En Blanco nocturno, Piglia parece asumir tal verdad, aunque los hechos que relata sean previos a la última dictadura militar (la que establece el aparato de terror más horroroso y cuyas bases persisten aún, treinta y tantos años después). Croce es reemplazado en la investigación por un periodista, Emilio Renzi (el mismo periodista que, en plena dictadura, irá a investigar su propia historia, como ya lo sabemos desde hace tres décadas: Respiración artificial), y a Croce lo encierran… en el manicomio del pueblo.

«Voy a descansar unos días acá —dice el comisario—. De vez en cuando hay que estar en un loquero, o hay que estar preso, para entender cómo son las cosas en este país.

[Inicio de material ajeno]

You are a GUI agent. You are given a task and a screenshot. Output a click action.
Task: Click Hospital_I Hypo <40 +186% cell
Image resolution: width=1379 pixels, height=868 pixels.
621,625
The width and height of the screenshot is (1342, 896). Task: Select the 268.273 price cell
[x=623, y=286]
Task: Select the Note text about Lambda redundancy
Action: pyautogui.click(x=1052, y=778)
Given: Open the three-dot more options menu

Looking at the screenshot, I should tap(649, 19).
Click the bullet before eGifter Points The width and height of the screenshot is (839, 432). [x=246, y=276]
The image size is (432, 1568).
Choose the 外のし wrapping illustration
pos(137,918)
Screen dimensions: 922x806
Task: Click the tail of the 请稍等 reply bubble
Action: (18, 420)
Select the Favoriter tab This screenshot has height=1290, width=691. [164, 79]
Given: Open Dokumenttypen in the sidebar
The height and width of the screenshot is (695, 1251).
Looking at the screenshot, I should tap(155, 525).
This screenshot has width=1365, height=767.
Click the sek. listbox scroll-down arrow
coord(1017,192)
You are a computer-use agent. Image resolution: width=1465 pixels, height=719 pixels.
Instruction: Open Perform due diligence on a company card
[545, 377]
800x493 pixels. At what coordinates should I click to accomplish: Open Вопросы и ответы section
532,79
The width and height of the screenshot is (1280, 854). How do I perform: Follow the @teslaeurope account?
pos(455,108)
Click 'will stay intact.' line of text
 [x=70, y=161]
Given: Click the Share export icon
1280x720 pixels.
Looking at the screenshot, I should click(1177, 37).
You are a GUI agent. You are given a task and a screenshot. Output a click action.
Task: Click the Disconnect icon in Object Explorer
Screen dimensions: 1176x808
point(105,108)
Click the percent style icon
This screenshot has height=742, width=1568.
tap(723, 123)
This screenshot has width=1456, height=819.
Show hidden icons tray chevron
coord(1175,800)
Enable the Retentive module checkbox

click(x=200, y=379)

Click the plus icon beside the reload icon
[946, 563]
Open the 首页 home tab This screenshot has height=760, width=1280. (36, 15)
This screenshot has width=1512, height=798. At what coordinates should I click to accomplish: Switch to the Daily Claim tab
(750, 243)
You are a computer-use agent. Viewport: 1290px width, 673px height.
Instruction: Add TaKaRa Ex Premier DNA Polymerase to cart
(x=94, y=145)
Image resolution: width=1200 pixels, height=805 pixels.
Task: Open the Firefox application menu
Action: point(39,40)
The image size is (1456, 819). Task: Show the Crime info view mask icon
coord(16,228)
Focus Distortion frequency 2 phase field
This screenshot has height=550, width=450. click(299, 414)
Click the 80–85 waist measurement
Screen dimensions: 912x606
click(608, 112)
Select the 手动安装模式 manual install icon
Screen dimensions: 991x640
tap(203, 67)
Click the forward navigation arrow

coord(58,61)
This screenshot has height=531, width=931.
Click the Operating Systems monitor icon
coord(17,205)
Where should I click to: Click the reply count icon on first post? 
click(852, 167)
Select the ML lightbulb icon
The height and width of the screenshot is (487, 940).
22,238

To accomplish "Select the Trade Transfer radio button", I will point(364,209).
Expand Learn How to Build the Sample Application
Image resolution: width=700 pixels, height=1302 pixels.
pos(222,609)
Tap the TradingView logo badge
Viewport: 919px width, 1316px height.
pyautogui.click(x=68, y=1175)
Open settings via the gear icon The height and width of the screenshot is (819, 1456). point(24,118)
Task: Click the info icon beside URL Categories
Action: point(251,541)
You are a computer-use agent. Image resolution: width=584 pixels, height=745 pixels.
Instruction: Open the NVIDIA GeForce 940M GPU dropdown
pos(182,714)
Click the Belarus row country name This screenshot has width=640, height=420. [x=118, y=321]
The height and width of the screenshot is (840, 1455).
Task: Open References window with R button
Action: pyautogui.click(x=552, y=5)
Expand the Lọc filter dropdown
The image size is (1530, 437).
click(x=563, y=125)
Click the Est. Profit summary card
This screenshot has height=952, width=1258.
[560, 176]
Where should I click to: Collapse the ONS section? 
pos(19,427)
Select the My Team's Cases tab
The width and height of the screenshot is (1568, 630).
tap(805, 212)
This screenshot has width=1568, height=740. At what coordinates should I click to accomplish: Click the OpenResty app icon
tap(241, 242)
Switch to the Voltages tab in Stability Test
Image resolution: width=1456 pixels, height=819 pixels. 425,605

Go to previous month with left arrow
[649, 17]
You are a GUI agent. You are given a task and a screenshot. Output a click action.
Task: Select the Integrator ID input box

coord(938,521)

Preso ya estuve hace años, prefiero descansar aquí.»

CINCO. Entonces Croce se aleja de la tradición de Laurenzi o Treviranus para acercarse a la de Isidro Parodi, el preso de Borges y Bioy que resolvía casos policiales. El periodista Renzi investiga, pero —como dice Gamerro— «el propósito de esta investigación puede ser el de llegar a la verdad y, en el mejor de los casos, hacerla pública; nunca el de obtener justicia». La forma argentina de la novela policial, que debe seguir los mismos pasos que la mecánica nacional (según el narrador de Blanco nocturno): copiar-adaptar-injertar-inventar.

Y así la trama de la novela se va alejando del policial y pasa a ser otra cosa: un texto sobre las falsas percepciones, sobre las cosas que parecen ser unas y en realidad son otras. (Quizá para hablar de la propia novela, que parece un policial y no lo es.)

SEIS. En la entrevista de La Vanguardia citada antes, Piglia dice que usa el género policial como «una máquina de narrar: supone una investigación de algo que el investigador no acaba de entender y que averigua a medida que va narrando. No impone su visión del mundo, sino que vacila ante lo incierto y plantea hipótesis que le permiten descifrar la realidad».

—Si cambiamos investigador por escritor, le estamos definiendo —le dice el periodista.
—Pero eso está en la tradición argentina: Borges, Onetti, Felisberto Hernández…

(Para hablar de la tradición argentina, el escritor apela a la tradición argentina de apropiarnos de los autores uruguayos y, en su listado de tres, incluye a dos.)

El periodista comete un error que puede ser crucial para entender a Piglia: confunde narrador con autor, como si fuese este último el que «no acaba de entender y averigua a medida que va narrando». En realidad es todo lo contrario, como lo ha señalado Piglia en numerosas oportunidades: el autor tiene todo clarísimo y va dejando pistas como Hansel y Gretel. El autor es el criminal, el lector es el detective que debe desentrañar las pistas y esclarecer el caso. De eso se trata.